What you should do:
With the pictures left out, write out the records verbatim.
+++ Records shown
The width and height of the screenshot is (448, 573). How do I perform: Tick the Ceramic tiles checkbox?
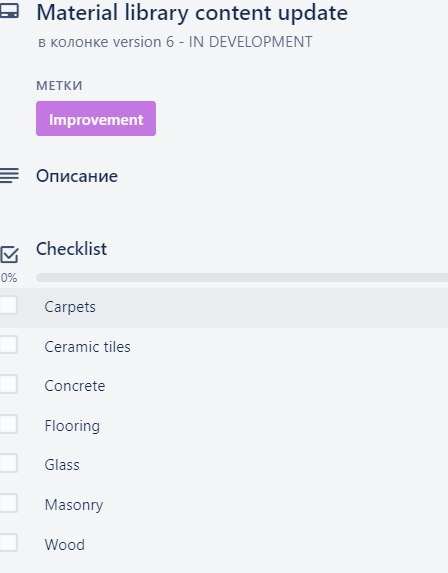coord(8,345)
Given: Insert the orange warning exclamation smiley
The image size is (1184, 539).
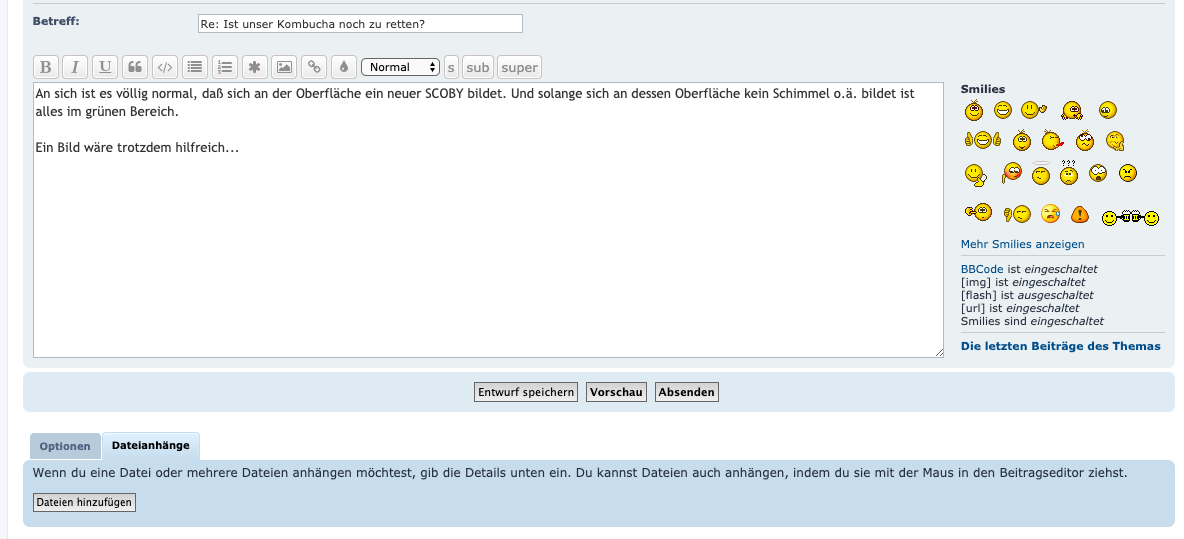Looking at the screenshot, I should (1080, 214).
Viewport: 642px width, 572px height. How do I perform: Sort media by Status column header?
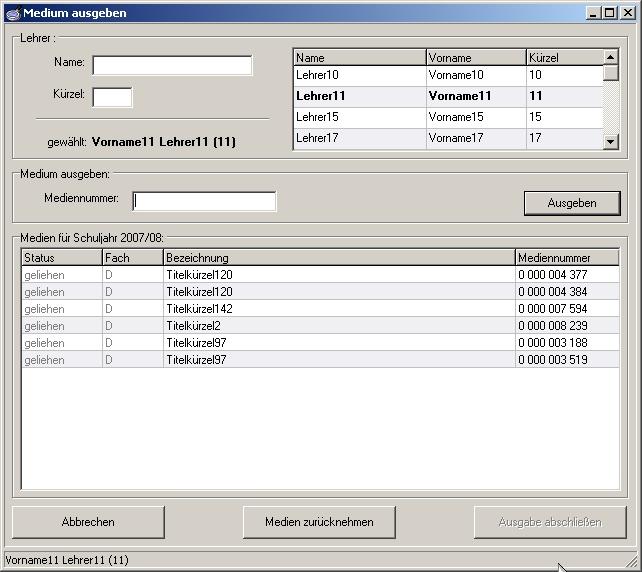tap(61, 258)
++++++
Problem solution:
The width and height of the screenshot is (448, 573). How do I perform: Tick the Ceramic tiles checkbox?
coord(8,345)
Given: Insert the orange warning exclamation smiley
The image size is (1184, 539).
Looking at the screenshot, I should (1080, 214).
Viewport: 642px width, 572px height. How do I perform: Sort media by Status column header?
tap(61, 258)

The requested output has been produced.